Authors: Jude Fisher
At the Gathering, King Ravn is bored – bored with shrouded southern women whose beauty he cannot assess, bored with the machinations of the northern lords, all manoeuvring for their advancement – until he too is captured by the power of the Rosa Eldi. Forsaking all others, he claims her as his bride.
The Gathering is already in turmoil as the Allfair Guards burst in with a captive: Katla Aransen – mistaken for a man with her hair cut all rough and short – is accused of murdering Selen Issian’s slavegirl and stabbing Tanto Vingo. Even when the error of her gender is resolved, there remains the matter of her climbing the Rock. The northerners claim it to be Sur’s Castle, but the Istrians insist it is sacred ground to the Goddess. There are calls for a burning: the traditional Istrian punishment for sacrilege. The Moonfell Plain is neutral ground; but Lord Rui Finco, a southern lord bearing more than passing resemblance to the northern king, quietly points out that the Rock was ceded to Istria in an agreement made by Ravn’s father, the Shadow Wolf himself, Ashar Stenson. Katla will be burned, according to Istrian law.
Fights break out across the fairground. The nomads, who have seen omens of bloodshed and a return of their own persecution, flee the plain. Amidst the chaos, the northern king is abducted, revealing a plot by a number of Istrian lords to gain control of the northern fleet and thus the ocean ways, which will render them great power and wealth.
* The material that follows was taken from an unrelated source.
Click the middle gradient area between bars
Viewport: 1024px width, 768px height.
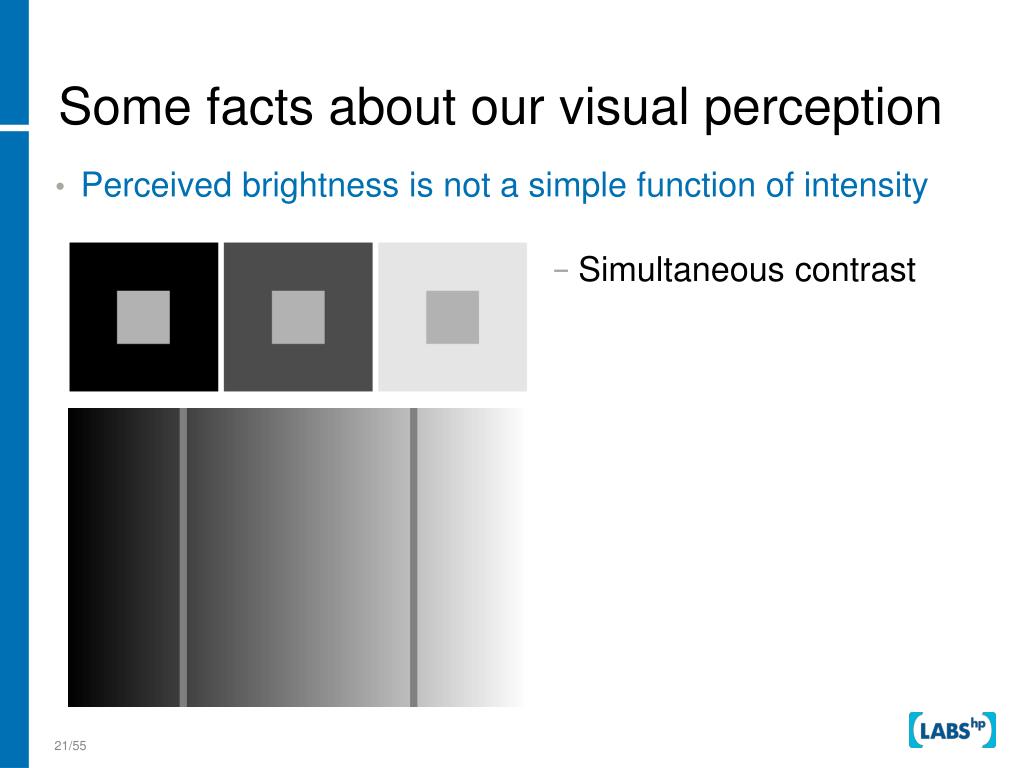pos(298,557)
But the plot is foiled and Ravn Asharson flees with his bride, leaving Katla Aransen to burn and his countrymen in fierce and furious conflict with the Istrians.
Tied to a pyre, flames all around her, it seems nothing can save Katla. But young Saro Vingo, following a mystical encounter with the Rosa Eldi, wades into the fire to set her free, the moodstone he carries killing all in his path. Katla’s kin take her to safety; but even when the crisis has passed, cries for war fill the air.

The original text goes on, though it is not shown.